False positive tracks derived from unreliable detection results seriously affect the performance of the tracker. At present, the most advanced detection tracking technology still faces a large number of false positive tracks and other problems. To better solve this problem, a filter for low confidence tracks was included into our tracker.

In this tracker, not only a confidence threshold $t_{d}$ is used to filter out detections with confidence below this threshold, but also average confidence values $t_{{ave_{d} }}$ are calculated for new detections in the frame $(f + 1),(f + 2),\;...\;(f + t_{tentative} )$ related to tentative tracks. Only when these average values are greater than the predefined threshold $t_{{ave_{d} }}$, update of the corresponding tentative tracks to the confirmed tracks could be performed. Otherwise, these tentative tracks will be deleted. By this means, the detection results are filtered by two threshold stages of $t_{d}$ and $t_{{ave_{d} }}$ rather than simply by $t_{d}$ alone. Therefore, the threshold $t_{d}$ with a preset lower value can avoid losing detection, and extraction helps for suppressing false positive tracks produced with low confidence threshold (low $t_{d}$). The algorithm used in this study to filter low confidence tracks is detailed in Appendix B to the supplementary material.

Visual servo control

In this study, a servo control system using helicopters and cameras⁶² is applied for MOT. The system consists of 4 control variables, including lateral control, longitudinal control, vertical control, as well as yaw rate control.

The lateral control aims at keeping the camera frame center aligning with the horizontal middle of tracked objects by using a PID controller that takes the sum of the horizontal distances of each object as the proportional input, the sum of the differences between the current and previous centers as the derivative input, and the cumulative error as the integral input.
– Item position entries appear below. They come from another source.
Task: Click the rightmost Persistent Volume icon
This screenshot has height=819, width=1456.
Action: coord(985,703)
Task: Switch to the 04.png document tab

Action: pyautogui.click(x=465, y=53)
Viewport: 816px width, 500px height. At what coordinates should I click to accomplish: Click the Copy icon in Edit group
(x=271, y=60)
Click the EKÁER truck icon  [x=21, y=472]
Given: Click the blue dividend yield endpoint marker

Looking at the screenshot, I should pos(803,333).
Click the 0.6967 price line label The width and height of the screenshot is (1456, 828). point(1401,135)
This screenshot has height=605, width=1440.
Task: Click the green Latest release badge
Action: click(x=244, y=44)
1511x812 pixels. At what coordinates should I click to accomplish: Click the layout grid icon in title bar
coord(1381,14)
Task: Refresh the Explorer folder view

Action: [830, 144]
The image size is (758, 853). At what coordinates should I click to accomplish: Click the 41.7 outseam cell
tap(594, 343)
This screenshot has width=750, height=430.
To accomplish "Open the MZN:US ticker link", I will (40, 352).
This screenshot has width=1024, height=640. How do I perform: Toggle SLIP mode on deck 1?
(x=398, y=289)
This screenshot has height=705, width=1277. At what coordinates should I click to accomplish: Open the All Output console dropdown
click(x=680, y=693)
According to the PID formula, the lateral speed of $\dot{x}_{uav}$ in the lateral coordinate system of the UAV could be calculated as follows:

$$ \dot{x}_{UAV} = Kp_{x} Sp_{x} + Ki_{x} Si_{x} + Kd_{x} Sd_{x} $$

(5)

The longitudinal control adjusts the forward and backward speed of the helicopter based on the heights of bounding boxes of the objects, which indicate the distance of objects to the camera. This control unit uses a PID controller that takes the sum of differences between current and minimum heights and between current and maximum heights as the proportional input for calculation of forward and backward speeds, respectively. Besides, it takes the sum of height change rates of each object as the derivative input.

The speed required for vertical control of the UAV is divided into two parts: one based on the height of the object, and the other based on the area where the object is located. Therefore, the final velocity $\dot{y}_{uav}$ of the UAV coordinate system is calculated longitudinally by formula (6).

$$ \begin{aligned} \dot{y}_{UAV} & = \dot{y}h_{UAV} + \dot{y}a_{UAV} = Kp_{y} Sp_{y} \_a + Kd_{y} Sd_{y} \_a + Kp_{y} Sp_{y} \_h_{b} \\ & + b_{f} Kp_{y} Sp_{y} \_h_{f} + Kd_{y} Sd_{y} \_h \\ \end{aligned} $$

(6)

The vertical control loosely regulates the height of the UAV based on a predefined range. In comparison with the response to the lateral speeds, the response of the autopilot to low vertical speeds to achieve accurate height adjustment is relatively slower. Therefore, it is often that after the autopilot receives such a vertical speed command, the height of UAV does not change.

The yaw rate control rotates the helicopter around its vertical axis to keep it perpendicular to the line connecting the two objects outermost of the camera frame, which estimate the yaw angle by using a ratio between horizontal distance and image width, and a ratio between height difference and standard height for each class of objects. Afterwards, this angle is divided by the processing time and multiplied by a coefficient to achieve the yaw rate.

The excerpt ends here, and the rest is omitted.